Aim of the task:
From the article below on the new Republican-led Congress, list every bill or spending plan that the House will take up in its early weeks.

Text under study:
^^^^^^^^

But with public disgust at Washington at an all-time high, Republicans are even more eager to demonstrate that they can be productive and have some level of bipartisan cooperation with the president. Though, no one has bipartisanship as the top agenda item.

"On the things where we agree, the goal will be to make a law, not just put something on his desk," incoming Senate Majority Leader Mitch McConnell (R., Ky.) said in an interview, adding later: "I want to make it clear: Desire for a signature is not going to dictate everything that we do."

Securing final passage of bills will require McConnell and House Speaker John A. Boehner (R., Ohio) to compromise with Democrats while holding together their own ranks, who have clashed repeatedly over issues such as spending and immigration. Many GOP leaders hope that their differences can be set aside in favor of legislative wins.

The House and Senate formally reconvene on Tuesday. New members will be sworn in and top leaders and committee chairmen formally installed on a day steeped in tradition and ceremony.

Boehner and McConnell will be backed by larger GOP majorities: 246 Republicans in the House, the party's largest majority since just after World War II; and 54 GOP senators, an impressive gain but short of the 60 votes required to overcome most procedural hurdles Democrats will have at their disposal.

In the Senate, the rebranding effort will begin with energy policy.

McConnell plans to begin his tenure as Senate majority leader with a "full-throated" debate on national energy policy, ranging from a new oil pipeline to additional oil exploration. He has also promised consideration of liberal alternatives.

McConnell wants to use the controversial proposal to authorize construction of the Keystone XL pipeline as the genesis for a free-wheeling Senate debate about America's energy future, in which both sides will have the opportunity to offer and debate more expansive energy issues than just the narrow pipeline proposal.

"We can treat this like a serious and significant energy debate," McConnell said in a pre-Christmas interview in his Capitol office.

Obama has resisted GOP efforts to authorize the pipeline, but dozens of moderate congressional Democrats support the bill and a broader energy debate.

The open process is part of McConnell's effort to live up to his pledge to restore the Senate's grand tradition of free and full debate, while also advancing conservative causes. A skilled practitioner in the use of the Senate's arcane procedural rules to move or block legislation, McConnell has pledged to use those rules to score some conservative wins. He has been coaching GOP senators that their most likely path to wins will come on the annual spending bills for the federal government - which Republicans have routinely opposed on the grounds that they spend too much taxpayer money.

But now, with control of both houses, Republicans have more leeway to attach policy riders in the spending bills that will restrict federal agencies in their oversight of environmental, labor, and other regulations. These still may draw vetoes, but McConnell said he believes Republicans will have leverage to get some restrictions included, just as the mammoth spending measure approved last month included language sought by Wall Street firms making risky trades.

In the House, most of the early weeks will seem like a do-over of the last two years - except that many of the bills passed will get swifter Senate consideration.

Up first is a veterans employment bill that passed last year with bipartisan support, according to senior leadership aides. There's also a bill to loosen work requirements set by the Affordable Care Act and a similar bill to authorize the Keystone pipeline.

The second week of January will be devoted to a new spending plan for the Department of Homeland Security. The spending bill only funds the department until the end of February, a move designed to give Republicans more time to craft a legislative response to Obama's decision to change immigration policy through executive actions. But no specific proposals have yet emerged, the aides said.

^^^^^^^^

Material supplied:
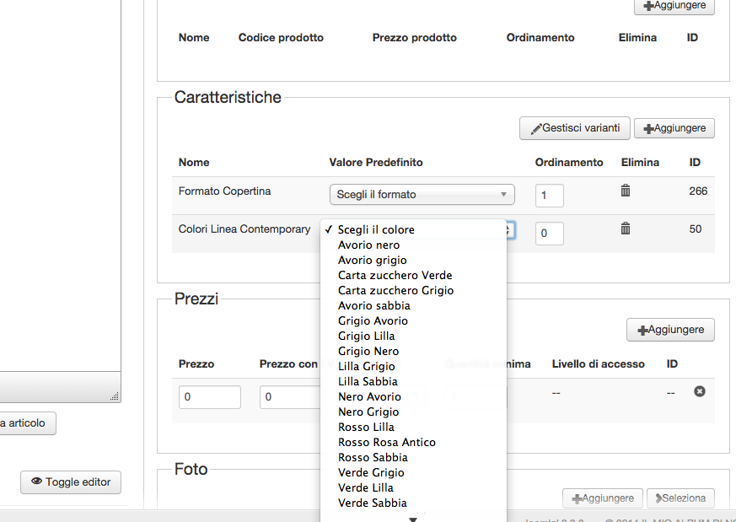Click Ordinamento field for Formato Copertina
The image size is (736, 522).
pyautogui.click(x=549, y=196)
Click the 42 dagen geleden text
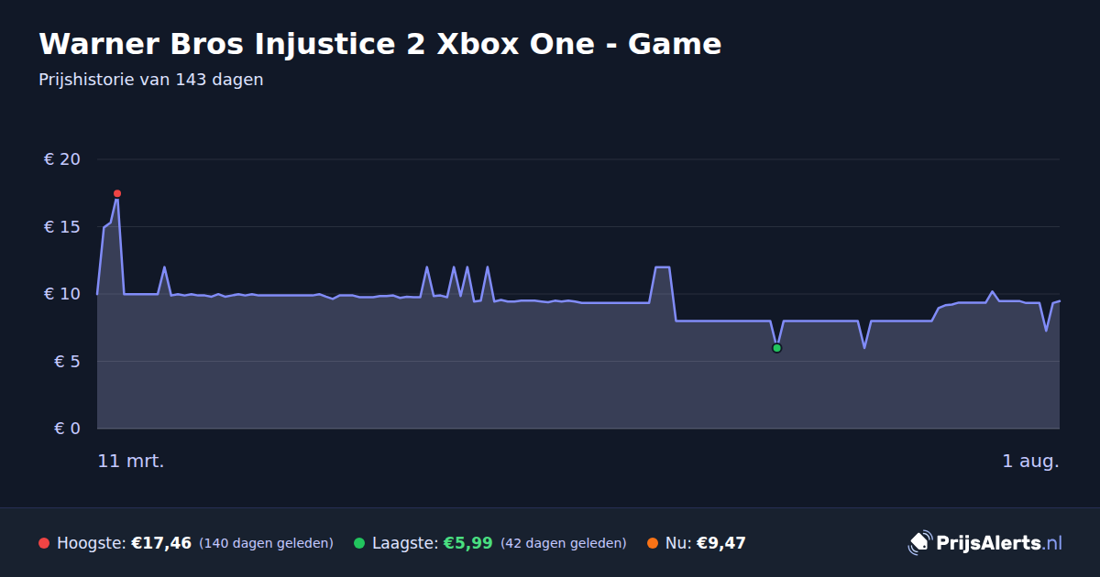 [x=564, y=543]
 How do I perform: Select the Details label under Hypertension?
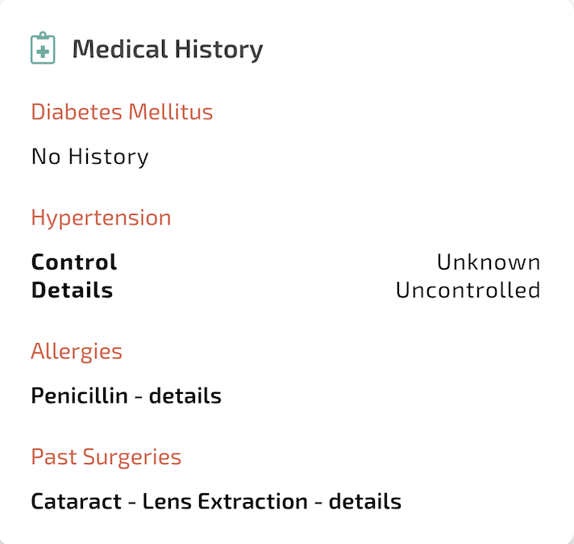coord(72,290)
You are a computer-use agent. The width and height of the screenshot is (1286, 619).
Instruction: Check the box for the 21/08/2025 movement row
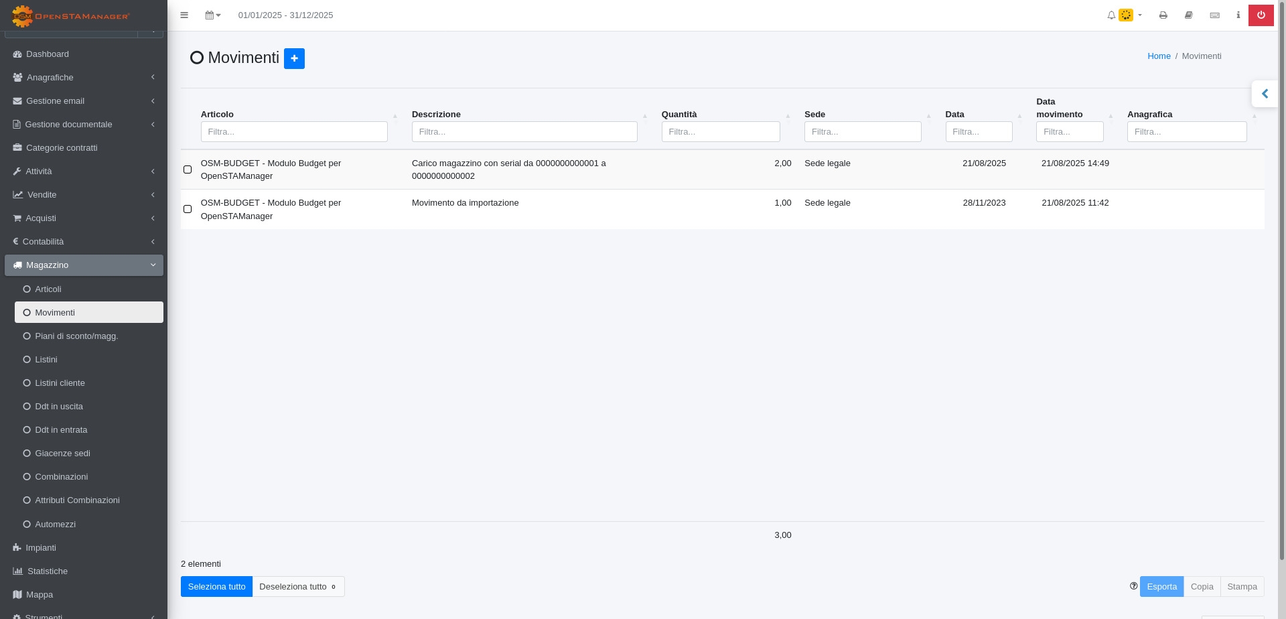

^^^^^^^^

Output for this task:
- A veterans employment bill that passed last year with bipartisan support
- A bill to loosen work requirements set by the Affordable Care Act
- A bill to authorize the Keystone pipeline
- A new spending plan for the Department of Homeland Security, set for the second week of January